Jeff Kennett might have initially got Victoria out of Labor economic ruins by privatising everything from the Great Ocean Road to Mallacoota and up to Wodonga (well a slight exaggeration but he did privatise a lot), but once the farm was run by profiteers and not the state, workers lost once secure jobs and the corporations that took control of the farm which Kennett sold off always put profits above social cohesion and the rights of ordinary workers. Unionists in Victoria were livid, but Kennett pulled it off thanks to the populism he whipped up, along with being seen to be the only hope Victoria had to save it from the annihilation of the Kirner years. All this happened back in the early to mid-90`s, Kennett was never popular but people voted for him because they had to (just ask a Liberal).

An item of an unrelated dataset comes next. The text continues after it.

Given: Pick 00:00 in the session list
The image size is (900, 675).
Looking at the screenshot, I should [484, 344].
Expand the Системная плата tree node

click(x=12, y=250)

The reason why Kennett was unexpectedly booted out of office by the Labor green
prawn Steve Bracks was essentially because there was a protest vote against him and his Liberal government, which he wasn`t expecting and didn`t see coming. And that protest vote was almost entirely based on the asset sales which Kennett instigated and carried through with iron-fisted arrogance. Not much point in having a clean sheet and a state budget of zero debt if people are losing jobs and copping pay cuts just because a profit hungry corporation is the paymaster and not the government. That`s where Kennett totally underestimated the microeconomic social effects which his economic rationalisation reforms had on the middle class of Melbourne`s leafy suburbs, who were always used to cushy government jobs and not having to take demotions and work more for less pay.
Bob Carr of NSW made the same fatal mistake with his privatisation agendas. In exactly the same vein as Kennett, Carr went about selling off the NSW farm with the same kind of myopic short-sightedness and lack of political foresight. Luckily for him, there wasn`t a pragmatic opposition leader like Steve Bracks in NSW at the turn of the century, and a few years either side of that, who was capable of balancing the need for state governments to own certain institutions without compromise and allowing reputable private companies and corporations to compete in the market place as well. Carr initially was also the visionary who intended to kick-start the NSW economy, which had never fully recovered from `Keating`s Recession We Had To Have` or the rather status quo stalemate which Nick Greiner and the Liberals had left the place in when he won office. Like Victoria, privatisation has been a dismal failure over a protracted period of time.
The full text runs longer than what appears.